Question

An object is at a distance of $20\,m$ from a convex lens of focal length $0.3\,m$. The lens forms an image of the object. If the object moves away from the lens at a speed of $5\,m{s^{ - 1}}$, the speed and direction of the image will be:
(A) ${0.9210^3}\,m{s^{ - 1}}$ away from the lens
(B) $2.26 \times {10^{ - 3}}\,m{s^{ - 1}}$ away from the lens
(C) $1.16 \times {10^3}\,m{s^{ - 1}}$ towards from the lens
(D) $3.22 \times {10^3}\,m{s^{ - 1}}$ towards from the lens

Answer 1

Hint: The velocity of the image is determined by using the velocity of the image with respect to the lens formula. In this formula, the magnification is required, the magnification is determined by using the magnification formula. Then the velocity of the image is determined.

Additional Formula:
The focal length is given by,
$\dfrac{1}{f} = \dfrac{1}{v} - \dfrac{1}{u}$
Where, $f$ is the focal length of the lens, $v$ is the distance of the image from the lens and $u$ is the distance of the object from the lens.
The magnification of the lens is given by,
$m = \dfrac{v}{u}$
Where, $m$ is the magnification of the lens, $v$ is the distance of the image from the lens and $u$ is the distance of the object from the lens.
The velocity of the image with respect to the lens is given by,
${V_I} = {m^2}{V_O}$
Where, ${V_I}$ is the velocity of the image, $m$ is the magnification of the lens and ${V_O}$ is the velocity of the object.

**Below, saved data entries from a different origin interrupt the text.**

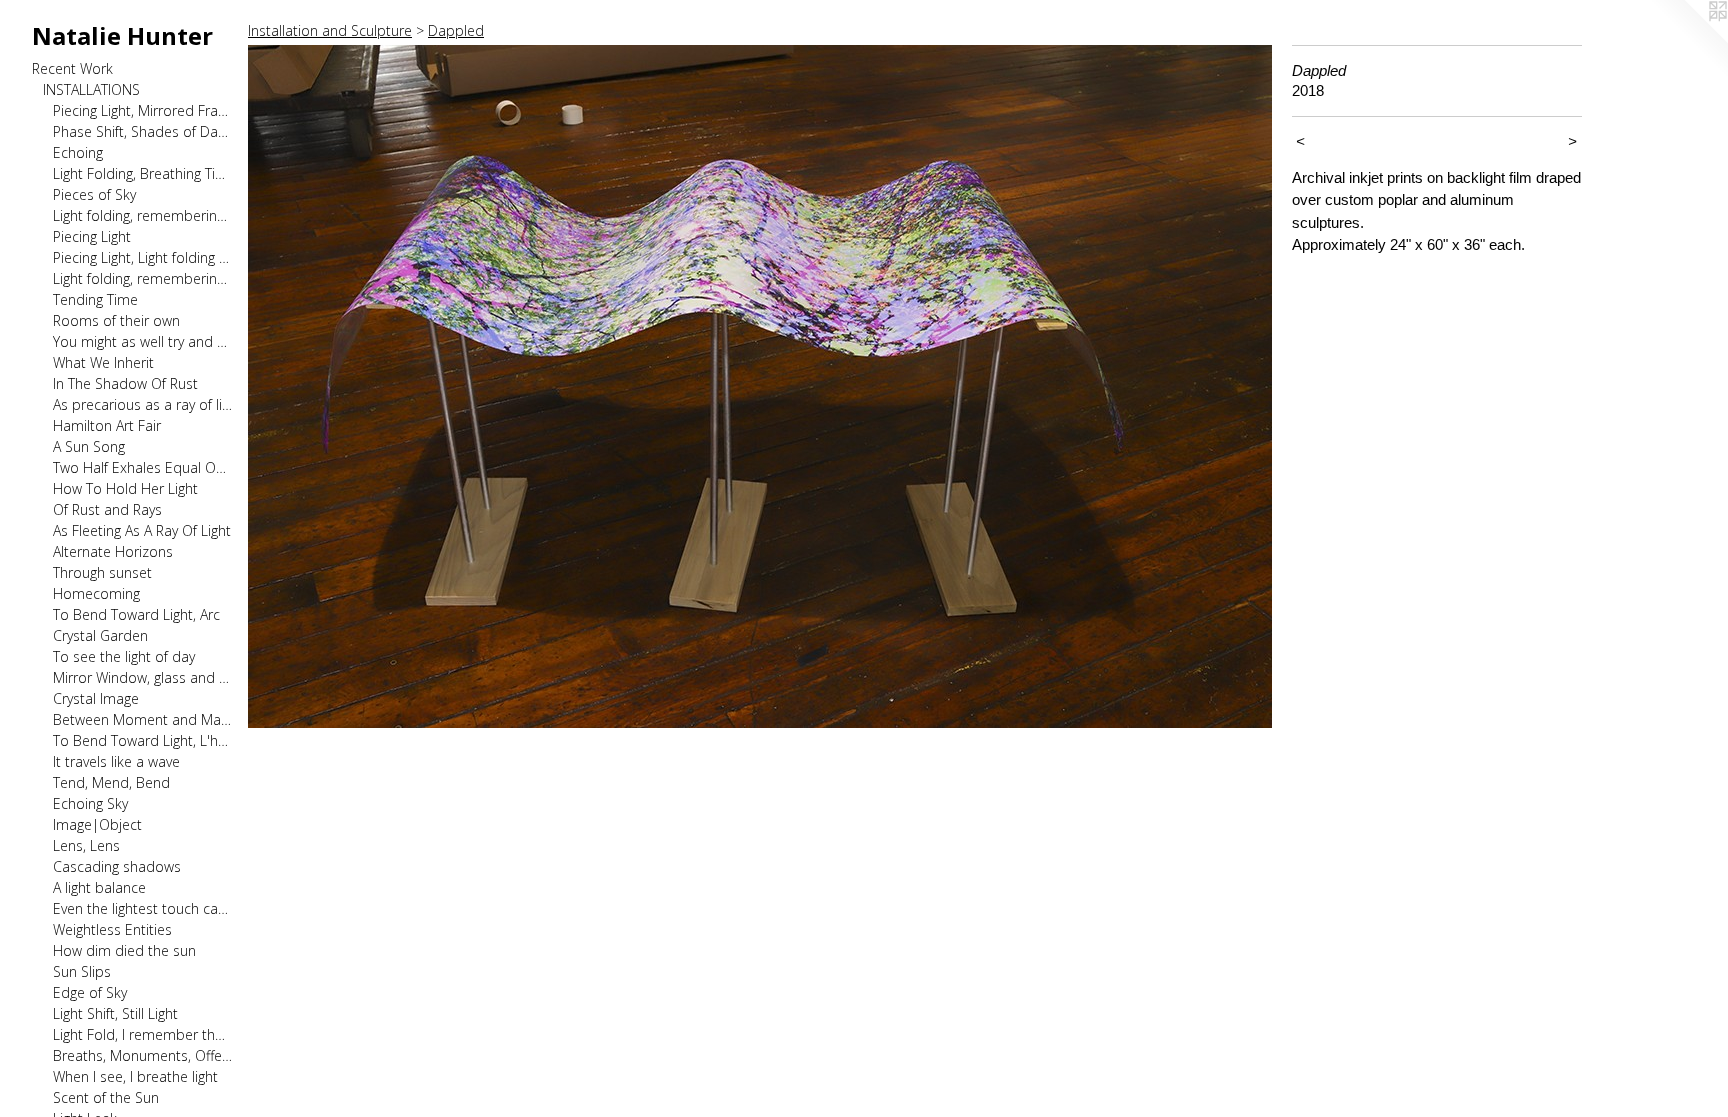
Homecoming (96, 593)
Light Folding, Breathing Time (142, 173)
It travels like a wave (116, 761)
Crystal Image (96, 698)
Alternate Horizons (113, 551)
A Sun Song (89, 446)
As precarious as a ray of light (142, 404)
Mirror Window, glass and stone (142, 677)
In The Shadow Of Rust (125, 383)
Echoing (78, 152)
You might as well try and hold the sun (142, 341)
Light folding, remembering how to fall (142, 215)
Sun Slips (82, 971)
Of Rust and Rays (107, 509)
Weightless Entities (112, 929)
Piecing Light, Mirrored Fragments (142, 110)
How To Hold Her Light (125, 488)
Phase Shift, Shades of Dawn (142, 131)
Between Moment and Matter (142, 719)
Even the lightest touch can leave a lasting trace (142, 908)
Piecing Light (92, 236)
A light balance (99, 887)
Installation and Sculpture (330, 30)
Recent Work (72, 68)
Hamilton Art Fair (107, 425)
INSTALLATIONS (91, 89)
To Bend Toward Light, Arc (136, 614)
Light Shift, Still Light (115, 1013)
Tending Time (95, 299)
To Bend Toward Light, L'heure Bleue (142, 740)
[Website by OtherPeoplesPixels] (1688, 40)
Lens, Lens (86, 845)
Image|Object (97, 824)
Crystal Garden (100, 635)
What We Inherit (103, 362)
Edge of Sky (90, 992)
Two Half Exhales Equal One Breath (142, 467)
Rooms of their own (116, 320)
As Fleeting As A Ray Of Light (142, 530)
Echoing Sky (90, 803)
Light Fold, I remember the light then (142, 1034)
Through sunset (102, 572)
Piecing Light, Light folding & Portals (142, 257)
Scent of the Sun (106, 1097)
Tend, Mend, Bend (111, 782)
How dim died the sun (124, 950)
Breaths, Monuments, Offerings (142, 1055)
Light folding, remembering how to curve (142, 278)
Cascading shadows (117, 866)
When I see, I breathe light (135, 1076)
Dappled (456, 30)
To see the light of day (124, 656)
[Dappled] (760, 386)
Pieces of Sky (94, 194)
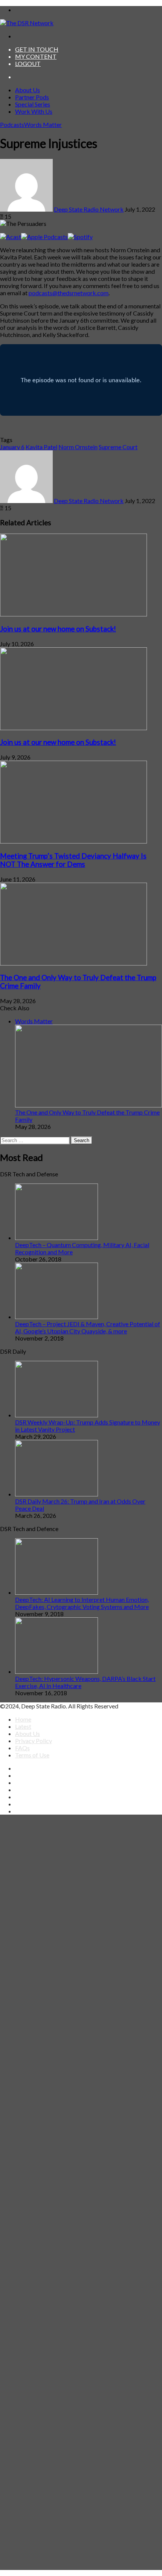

Complete step by step answer:
Given that,
The distance of the object from the lens is, $u = 20\,m$,
The focal length of the lens is, $f = 0.3\,m$,
The velocity of the object is, ${V_O} = 5\,m{s^{ - 1}}$
Now,
The focal length is given by,
$\dfrac{1}{f} = \dfrac{1}{v} - \dfrac{1}{u}\,...................\left( 1 \right)$
By substituting the distance of the object from the lens and the focal length of the lens in the above equation (1), then
$\dfrac{1}{{0.3}} = \dfrac{1}{v} - \dfrac{1}{{ - 20}}$
By rearranging the terms in the above equation, then
$\dfrac{1}{{0.3}} = \dfrac{1}{v} + \dfrac{1}{{20}}$
By keeping the term $v$ in one side, then
$\dfrac{1}{v} = \dfrac{1}{{0.3}} - \dfrac{1}{{20}}$
The above equation is also written as,
$\dfrac{1}{v} = \dfrac{{10}}{3} - \dfrac{1}{{20}}$
By cross multiplying the terms in the above equation, then
$\dfrac{1}{v} = \dfrac{{200 - 3}}{{60}}$
By subtracting the terms in the above equation, then
$\dfrac{1}{v} = \dfrac{{197}}{{60}}$
By taking reciprocal on both sides, then
$v = \dfrac{{60}}{{197}}\,m$
Now,
The velocity of the image with respect to the lens is given by,
${V_I} = {m^2}{V_O}\,...............\left( 2 \right)$
By using the magnification formula in the above equation, then
${V_I} = {\left( {\dfrac{v}{u}} \right)^2}{V_O}$
By substituting the distance of the image from the lens, the distance of the object from the lens and velocity of the object in the above equation, then
${V_I} = {\left( {\dfrac{{\left( {\dfrac{{60}}{{197}}} \right)}}{{20}}} \right)^2} \times 5$
By rearranging the terms in the above equation, then
${V_I} = {\left( {\dfrac{{60}}{{197 \times 20}}} \right)^2} \times 5$
By multiplying the terms in the above equation, then
${V_I} = {\left( {\dfrac{{60}}{{3940}}} \right)^2} \times 5$
By dividing the terms in the above equation, then
${V_I} = {\left( {0.015} \right)^2} \times 5$
By squaring the terms in the above equation, then
${V_I} = 2.3 \times {10^{ - 4}} \times 5$
By multiplying the terms in the above equation, then
${V_I} = 1.16 \times {10^{ - 3}}\,m{s^{ - 1}}$
The final answer is positive, so the direction is towards the centre.
Hence, the option (C) is the correct answer.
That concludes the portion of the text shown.